Before any of this we would simply pass in a new document and all would be good
since we weren't changing the uniqueKey. However, now we need to delete the
old document (with the old uniqueKey) or we'll end up with duplicates. We
don't know whether a given update changes the value of xyz or not and we don't
know what the old value for xyz was (without doing an additional lookup) so we
must include an extra delete along with every change:
*Before*
{code:xml}
<add>
<doc>
<field name="id">123</field>
<field name="xyz">789</field>
<doc>
</add>
{code}
*Now*
{code:xml}
<delete>
<query>id:123 AND NOT xyz:789</query>
</delete>
<add>
<doc>
<field name="id">123</field>
<field name="xyz">789</field>
<field name="clusterId">123:789</field> <-- old clusterId was 123:456
<doc>
</add>
{code}
So in addition to the "unsavory coupling" between id and xyz there is a
significant performance hit to this approach (as we're doing this in the
context of NRT). The fundamental issue, of course, is that we only have the
uniqueKey value (id) and score for the first phase of distributed search -- we
really need the other field that we are using for shard ownership, too.

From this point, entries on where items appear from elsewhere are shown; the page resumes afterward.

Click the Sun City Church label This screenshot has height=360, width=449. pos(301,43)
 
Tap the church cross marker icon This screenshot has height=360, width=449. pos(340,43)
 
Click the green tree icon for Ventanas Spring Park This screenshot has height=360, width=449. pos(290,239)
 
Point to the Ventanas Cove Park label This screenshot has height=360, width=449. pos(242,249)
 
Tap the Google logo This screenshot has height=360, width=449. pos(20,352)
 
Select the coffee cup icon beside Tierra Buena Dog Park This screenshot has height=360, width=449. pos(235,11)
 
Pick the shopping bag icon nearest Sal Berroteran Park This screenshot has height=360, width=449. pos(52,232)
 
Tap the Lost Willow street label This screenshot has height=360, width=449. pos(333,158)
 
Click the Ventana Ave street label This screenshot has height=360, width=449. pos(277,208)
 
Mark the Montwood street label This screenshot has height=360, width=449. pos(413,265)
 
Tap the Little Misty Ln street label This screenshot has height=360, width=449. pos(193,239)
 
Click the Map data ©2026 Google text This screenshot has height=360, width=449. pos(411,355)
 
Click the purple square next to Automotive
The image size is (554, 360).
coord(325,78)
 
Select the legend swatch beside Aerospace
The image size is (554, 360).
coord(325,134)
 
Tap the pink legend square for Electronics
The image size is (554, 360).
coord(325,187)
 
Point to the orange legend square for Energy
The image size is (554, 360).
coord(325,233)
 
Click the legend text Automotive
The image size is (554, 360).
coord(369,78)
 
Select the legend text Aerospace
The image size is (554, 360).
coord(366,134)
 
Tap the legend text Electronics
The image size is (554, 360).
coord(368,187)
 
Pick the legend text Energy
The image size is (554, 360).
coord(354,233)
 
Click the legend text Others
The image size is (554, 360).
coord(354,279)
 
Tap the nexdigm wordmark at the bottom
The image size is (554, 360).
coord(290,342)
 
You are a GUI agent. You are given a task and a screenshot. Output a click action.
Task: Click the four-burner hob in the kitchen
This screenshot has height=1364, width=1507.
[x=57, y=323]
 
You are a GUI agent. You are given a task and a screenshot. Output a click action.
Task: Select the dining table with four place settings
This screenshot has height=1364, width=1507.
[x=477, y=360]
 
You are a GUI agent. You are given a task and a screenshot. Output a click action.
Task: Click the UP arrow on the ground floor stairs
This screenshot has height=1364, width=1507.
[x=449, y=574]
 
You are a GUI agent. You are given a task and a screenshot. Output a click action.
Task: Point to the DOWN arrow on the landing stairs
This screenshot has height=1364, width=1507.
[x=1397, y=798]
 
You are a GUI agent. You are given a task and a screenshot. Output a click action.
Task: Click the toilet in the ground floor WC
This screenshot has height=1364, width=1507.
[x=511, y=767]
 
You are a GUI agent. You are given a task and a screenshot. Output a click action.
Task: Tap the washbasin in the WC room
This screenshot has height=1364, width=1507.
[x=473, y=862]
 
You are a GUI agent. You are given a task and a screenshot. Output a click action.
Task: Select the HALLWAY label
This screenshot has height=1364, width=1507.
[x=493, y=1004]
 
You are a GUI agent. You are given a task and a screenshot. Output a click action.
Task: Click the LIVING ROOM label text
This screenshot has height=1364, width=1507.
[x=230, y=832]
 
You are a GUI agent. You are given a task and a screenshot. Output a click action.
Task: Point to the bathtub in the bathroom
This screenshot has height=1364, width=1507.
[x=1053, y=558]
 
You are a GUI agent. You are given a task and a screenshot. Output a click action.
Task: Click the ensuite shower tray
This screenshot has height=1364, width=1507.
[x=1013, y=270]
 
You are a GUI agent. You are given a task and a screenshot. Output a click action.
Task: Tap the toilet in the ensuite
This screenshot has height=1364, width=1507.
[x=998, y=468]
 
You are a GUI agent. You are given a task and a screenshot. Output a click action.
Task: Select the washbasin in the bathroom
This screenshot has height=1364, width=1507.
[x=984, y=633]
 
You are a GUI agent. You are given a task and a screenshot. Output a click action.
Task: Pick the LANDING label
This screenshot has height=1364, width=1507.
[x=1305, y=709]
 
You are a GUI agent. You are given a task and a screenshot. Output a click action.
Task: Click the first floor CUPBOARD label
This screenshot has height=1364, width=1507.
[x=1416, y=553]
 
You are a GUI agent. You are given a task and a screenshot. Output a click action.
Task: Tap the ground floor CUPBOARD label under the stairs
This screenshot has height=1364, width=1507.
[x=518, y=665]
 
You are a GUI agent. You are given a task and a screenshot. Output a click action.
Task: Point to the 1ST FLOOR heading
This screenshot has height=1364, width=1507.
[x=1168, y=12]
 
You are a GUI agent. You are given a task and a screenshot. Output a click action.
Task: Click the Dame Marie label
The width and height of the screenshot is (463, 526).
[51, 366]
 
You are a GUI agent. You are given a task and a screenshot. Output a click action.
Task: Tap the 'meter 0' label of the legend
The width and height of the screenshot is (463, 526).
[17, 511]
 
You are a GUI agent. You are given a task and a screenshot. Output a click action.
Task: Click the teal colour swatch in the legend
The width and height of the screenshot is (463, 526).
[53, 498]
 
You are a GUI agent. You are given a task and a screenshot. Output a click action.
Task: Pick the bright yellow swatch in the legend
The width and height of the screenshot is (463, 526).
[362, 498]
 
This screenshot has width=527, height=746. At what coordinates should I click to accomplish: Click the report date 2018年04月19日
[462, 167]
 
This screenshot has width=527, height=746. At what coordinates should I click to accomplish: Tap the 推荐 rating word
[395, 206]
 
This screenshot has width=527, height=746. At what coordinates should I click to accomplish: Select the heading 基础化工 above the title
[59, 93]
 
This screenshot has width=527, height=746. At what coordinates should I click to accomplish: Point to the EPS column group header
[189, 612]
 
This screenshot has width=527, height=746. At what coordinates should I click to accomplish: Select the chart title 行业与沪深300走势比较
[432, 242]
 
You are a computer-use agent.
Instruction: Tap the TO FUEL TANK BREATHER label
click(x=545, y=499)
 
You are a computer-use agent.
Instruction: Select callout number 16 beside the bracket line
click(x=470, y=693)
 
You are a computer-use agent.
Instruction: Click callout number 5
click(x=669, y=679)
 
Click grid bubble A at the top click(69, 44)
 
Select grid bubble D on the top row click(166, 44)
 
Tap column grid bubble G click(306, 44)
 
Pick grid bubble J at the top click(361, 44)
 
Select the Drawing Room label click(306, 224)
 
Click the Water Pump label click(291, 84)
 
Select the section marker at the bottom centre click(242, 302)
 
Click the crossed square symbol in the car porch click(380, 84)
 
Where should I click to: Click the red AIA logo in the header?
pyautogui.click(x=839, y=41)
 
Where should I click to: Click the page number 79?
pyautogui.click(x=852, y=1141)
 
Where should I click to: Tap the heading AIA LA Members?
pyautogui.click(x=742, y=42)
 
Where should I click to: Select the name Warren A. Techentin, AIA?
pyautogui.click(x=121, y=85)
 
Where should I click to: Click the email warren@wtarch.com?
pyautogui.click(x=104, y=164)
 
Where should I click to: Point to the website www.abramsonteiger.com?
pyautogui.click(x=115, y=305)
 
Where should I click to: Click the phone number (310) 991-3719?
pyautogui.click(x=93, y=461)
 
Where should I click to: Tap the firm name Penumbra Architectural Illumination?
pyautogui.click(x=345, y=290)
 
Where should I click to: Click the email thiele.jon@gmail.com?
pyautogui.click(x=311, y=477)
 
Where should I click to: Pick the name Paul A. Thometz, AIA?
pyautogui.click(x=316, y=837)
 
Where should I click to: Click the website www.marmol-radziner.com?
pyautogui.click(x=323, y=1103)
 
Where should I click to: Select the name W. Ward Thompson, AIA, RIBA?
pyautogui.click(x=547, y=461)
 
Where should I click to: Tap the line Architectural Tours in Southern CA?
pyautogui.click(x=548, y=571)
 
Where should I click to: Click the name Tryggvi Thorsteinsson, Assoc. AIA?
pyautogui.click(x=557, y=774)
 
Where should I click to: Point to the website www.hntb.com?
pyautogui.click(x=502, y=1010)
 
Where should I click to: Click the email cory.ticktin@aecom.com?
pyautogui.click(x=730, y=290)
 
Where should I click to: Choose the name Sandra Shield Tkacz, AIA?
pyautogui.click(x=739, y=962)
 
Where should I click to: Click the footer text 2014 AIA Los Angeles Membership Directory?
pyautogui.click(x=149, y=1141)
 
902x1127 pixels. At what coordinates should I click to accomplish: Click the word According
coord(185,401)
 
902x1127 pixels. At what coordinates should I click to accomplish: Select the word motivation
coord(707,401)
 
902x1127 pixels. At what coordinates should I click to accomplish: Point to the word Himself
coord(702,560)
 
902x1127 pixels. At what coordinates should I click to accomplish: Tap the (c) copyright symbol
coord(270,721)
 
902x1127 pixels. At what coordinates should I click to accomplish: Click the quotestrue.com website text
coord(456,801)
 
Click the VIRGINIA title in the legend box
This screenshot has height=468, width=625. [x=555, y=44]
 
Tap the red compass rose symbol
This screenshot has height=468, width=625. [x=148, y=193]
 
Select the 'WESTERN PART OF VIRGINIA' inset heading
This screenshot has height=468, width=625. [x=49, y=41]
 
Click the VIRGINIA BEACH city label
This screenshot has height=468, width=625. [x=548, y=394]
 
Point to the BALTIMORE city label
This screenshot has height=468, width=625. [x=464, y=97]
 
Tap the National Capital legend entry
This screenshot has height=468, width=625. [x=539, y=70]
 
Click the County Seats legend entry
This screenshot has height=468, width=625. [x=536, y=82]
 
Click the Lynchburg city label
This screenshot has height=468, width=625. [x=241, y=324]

One idea is to have another standard schema field similar to uniqueKey that is
used for the purposes of shard distribution:
{code:xml}
<uniqueKey>id</uniqueKey>
<shardKey>xyz</shardKey>
{code}
Then, as standard procedure, the first phase of distributed search would ask
for uniqueKey, shardKey and score. Perhaps the ShardKeyParser gets both
uniqueKey and shardKey data for maximum flexibility. In addition to a solution
to our issue with field collapse counts, date-based sharding could be done by
setting the shardKey to a date field and doing appropriate slicing in the
ShardKeyParser.
> Pluggable shard lookup mechanism for SolrCloud
> ----------------------------------------------
>
> Key: SOLR-2592
> URL: https://issues.apache.org/jira/browse/SOLR-2592
> Project: Solr
> Issue Type: New Feature
> Components: SolrCloud
> Affects Versions: 4.0
> Reporter: Noble Paul
> Attachments: SOLR-2592.patch, dbq_fix.patch,
> pluggable_sharding.patch, pluggable_sharding_V2.patch
>
>
> If the data in a cloud can be partitioned on some criteria (say range, hash,
> attribute value etc) It will be easy to narrow down the search to a smaller
> subset of shards and in effect can achieve more efficient search.